**Exercise directions**
Copy each of the rows below word for word, keeping every character and line break unchanged.

==========

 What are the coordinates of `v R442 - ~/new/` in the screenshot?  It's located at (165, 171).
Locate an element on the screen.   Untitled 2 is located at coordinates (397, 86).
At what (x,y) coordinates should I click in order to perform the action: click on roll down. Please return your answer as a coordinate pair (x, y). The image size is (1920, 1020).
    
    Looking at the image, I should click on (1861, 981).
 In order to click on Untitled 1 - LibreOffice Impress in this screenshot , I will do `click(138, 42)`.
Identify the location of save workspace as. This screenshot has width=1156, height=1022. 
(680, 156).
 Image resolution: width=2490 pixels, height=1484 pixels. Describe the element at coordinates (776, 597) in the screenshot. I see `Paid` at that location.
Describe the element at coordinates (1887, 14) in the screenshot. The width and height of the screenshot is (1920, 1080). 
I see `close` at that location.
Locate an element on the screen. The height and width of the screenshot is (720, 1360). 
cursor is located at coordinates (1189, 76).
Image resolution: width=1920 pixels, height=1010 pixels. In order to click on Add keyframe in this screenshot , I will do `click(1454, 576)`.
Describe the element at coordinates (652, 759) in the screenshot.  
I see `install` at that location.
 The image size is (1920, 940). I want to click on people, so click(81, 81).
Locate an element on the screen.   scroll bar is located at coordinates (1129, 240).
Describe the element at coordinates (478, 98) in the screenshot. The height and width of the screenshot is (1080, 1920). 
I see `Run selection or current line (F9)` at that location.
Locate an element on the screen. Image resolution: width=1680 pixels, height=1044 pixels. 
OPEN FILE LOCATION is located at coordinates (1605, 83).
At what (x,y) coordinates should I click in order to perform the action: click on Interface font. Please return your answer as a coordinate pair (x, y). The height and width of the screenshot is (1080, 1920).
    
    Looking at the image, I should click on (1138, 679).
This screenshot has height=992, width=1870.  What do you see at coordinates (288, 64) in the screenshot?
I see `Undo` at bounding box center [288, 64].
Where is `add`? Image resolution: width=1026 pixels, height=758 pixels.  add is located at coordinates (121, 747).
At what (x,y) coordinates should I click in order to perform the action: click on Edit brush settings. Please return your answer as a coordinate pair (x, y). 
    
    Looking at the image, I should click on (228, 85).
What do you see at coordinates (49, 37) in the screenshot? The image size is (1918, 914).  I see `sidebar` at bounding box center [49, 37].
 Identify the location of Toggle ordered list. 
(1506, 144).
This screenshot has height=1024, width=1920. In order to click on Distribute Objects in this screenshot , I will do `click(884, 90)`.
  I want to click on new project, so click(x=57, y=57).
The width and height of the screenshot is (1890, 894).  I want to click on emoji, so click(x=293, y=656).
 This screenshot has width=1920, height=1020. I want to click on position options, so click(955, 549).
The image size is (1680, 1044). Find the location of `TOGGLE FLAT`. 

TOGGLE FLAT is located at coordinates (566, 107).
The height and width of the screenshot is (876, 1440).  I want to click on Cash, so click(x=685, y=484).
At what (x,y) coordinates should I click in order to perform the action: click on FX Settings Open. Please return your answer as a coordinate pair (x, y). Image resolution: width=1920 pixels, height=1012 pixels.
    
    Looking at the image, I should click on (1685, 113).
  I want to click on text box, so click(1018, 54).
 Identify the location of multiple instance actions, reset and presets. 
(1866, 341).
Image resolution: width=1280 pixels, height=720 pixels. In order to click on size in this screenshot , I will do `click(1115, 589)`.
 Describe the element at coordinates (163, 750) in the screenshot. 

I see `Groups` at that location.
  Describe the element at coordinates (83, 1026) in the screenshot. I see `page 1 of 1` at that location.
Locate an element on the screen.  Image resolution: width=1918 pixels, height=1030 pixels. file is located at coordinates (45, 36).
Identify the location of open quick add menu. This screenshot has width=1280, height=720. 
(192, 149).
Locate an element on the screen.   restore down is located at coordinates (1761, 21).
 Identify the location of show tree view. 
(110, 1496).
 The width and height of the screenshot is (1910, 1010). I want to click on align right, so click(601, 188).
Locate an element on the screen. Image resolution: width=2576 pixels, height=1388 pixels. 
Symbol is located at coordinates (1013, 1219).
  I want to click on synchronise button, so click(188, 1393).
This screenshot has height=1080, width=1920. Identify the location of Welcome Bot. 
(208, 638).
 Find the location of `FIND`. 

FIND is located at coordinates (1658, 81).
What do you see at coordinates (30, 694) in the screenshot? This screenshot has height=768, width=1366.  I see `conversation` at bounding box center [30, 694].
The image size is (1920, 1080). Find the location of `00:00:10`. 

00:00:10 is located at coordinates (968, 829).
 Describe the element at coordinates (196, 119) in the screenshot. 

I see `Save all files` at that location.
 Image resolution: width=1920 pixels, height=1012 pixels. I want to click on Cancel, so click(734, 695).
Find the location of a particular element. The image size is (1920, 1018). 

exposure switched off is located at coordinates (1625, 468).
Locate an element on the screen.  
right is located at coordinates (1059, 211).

==========

**Full response**
 What are the coordinates of `v R442 - ~/new/` in the screenshot?  It's located at (165, 171).
Locate an element on the screen.   Untitled 2 is located at coordinates (397, 86).
At what (x,y) coordinates should I click in order to perform the action: click on roll down. Please return your answer as a coordinate pair (x, y). The image size is (1920, 1020).
    
    Looking at the image, I should click on (1861, 981).
 In order to click on Untitled 1 - LibreOffice Impress in this screenshot , I will do `click(138, 42)`.
Identify the location of save workspace as. This screenshot has width=1156, height=1022. 
(680, 156).
 Image resolution: width=2490 pixels, height=1484 pixels. Describe the element at coordinates (776, 597) in the screenshot. I see `Paid` at that location.
Describe the element at coordinates (1887, 14) in the screenshot. The width and height of the screenshot is (1920, 1080). 
I see `close` at that location.
Locate an element on the screen. The height and width of the screenshot is (720, 1360). 
cursor is located at coordinates (1189, 76).
Image resolution: width=1920 pixels, height=1010 pixels. In order to click on Add keyframe in this screenshot , I will do `click(1454, 576)`.
Describe the element at coordinates (652, 759) in the screenshot.  
I see `install` at that location.
 The image size is (1920, 940). I want to click on people, so click(81, 81).
Locate an element on the screen.   scroll bar is located at coordinates (1129, 240).
Describe the element at coordinates (478, 98) in the screenshot. The height and width of the screenshot is (1080, 1920). 
I see `Run selection or current line (F9)` at that location.
Locate an element on the screen. Image resolution: width=1680 pixels, height=1044 pixels. 
OPEN FILE LOCATION is located at coordinates (1605, 83).
At what (x,y) coordinates should I click in order to perform the action: click on Interface font. Please return your answer as a coordinate pair (x, y). The height and width of the screenshot is (1080, 1920).
    
    Looking at the image, I should click on (1138, 679).
This screenshot has height=992, width=1870.  What do you see at coordinates (288, 64) in the screenshot?
I see `Undo` at bounding box center [288, 64].
Where is `add`? Image resolution: width=1026 pixels, height=758 pixels.  add is located at coordinates (121, 747).
At what (x,y) coordinates should I click in order to perform the action: click on Edit brush settings. Please return your answer as a coordinate pair (x, y). 
    
    Looking at the image, I should click on (228, 85).
What do you see at coordinates (49, 37) in the screenshot? The image size is (1918, 914).  I see `sidebar` at bounding box center [49, 37].
 Identify the location of Toggle ordered list. 
(1506, 144).
This screenshot has height=1024, width=1920. In order to click on Distribute Objects in this screenshot , I will do `click(884, 90)`.
  I want to click on new project, so click(x=57, y=57).
The width and height of the screenshot is (1890, 894).  I want to click on emoji, so click(x=293, y=656).
 This screenshot has width=1920, height=1020. I want to click on position options, so click(955, 549).
The image size is (1680, 1044). Find the location of `TOGGLE FLAT`. 

TOGGLE FLAT is located at coordinates (566, 107).
The height and width of the screenshot is (876, 1440).  I want to click on Cash, so click(x=685, y=484).
At what (x,y) coordinates should I click in order to perform the action: click on FX Settings Open. Please return your answer as a coordinate pair (x, y). Image resolution: width=1920 pixels, height=1012 pixels.
    
    Looking at the image, I should click on (1685, 113).
  I want to click on text box, so click(1018, 54).
 Identify the location of multiple instance actions, reset and presets. 
(1866, 341).
Image resolution: width=1280 pixels, height=720 pixels. In order to click on size in this screenshot , I will do `click(1115, 589)`.
 Describe the element at coordinates (163, 750) in the screenshot. 

I see `Groups` at that location.
  Describe the element at coordinates (83, 1026) in the screenshot. I see `page 1 of 1` at that location.
Locate an element on the screen.  Image resolution: width=1918 pixels, height=1030 pixels. file is located at coordinates (45, 36).
Identify the location of open quick add menu. This screenshot has width=1280, height=720. 
(192, 149).
Locate an element on the screen.   restore down is located at coordinates (1761, 21).
 Identify the location of show tree view. 
(110, 1496).
 The width and height of the screenshot is (1910, 1010). I want to click on align right, so click(601, 188).
Locate an element on the screen. Image resolution: width=2576 pixels, height=1388 pixels. 
Symbol is located at coordinates (1013, 1219).
  I want to click on synchronise button, so click(188, 1393).
This screenshot has height=1080, width=1920. Identify the location of Welcome Bot. 
(208, 638).
 Find the location of `FIND`. 

FIND is located at coordinates (1658, 81).
What do you see at coordinates (30, 694) in the screenshot? This screenshot has height=768, width=1366.  I see `conversation` at bounding box center [30, 694].
The image size is (1920, 1080). Find the location of `00:00:10`. 

00:00:10 is located at coordinates (968, 829).
 Describe the element at coordinates (196, 119) in the screenshot. 

I see `Save all files` at that location.
 Image resolution: width=1920 pixels, height=1012 pixels. I want to click on Cancel, so click(734, 695).
Find the location of a particular element. The image size is (1920, 1018). 

exposure switched off is located at coordinates (1625, 468).
Locate an element on the screen.  
right is located at coordinates (1059, 211).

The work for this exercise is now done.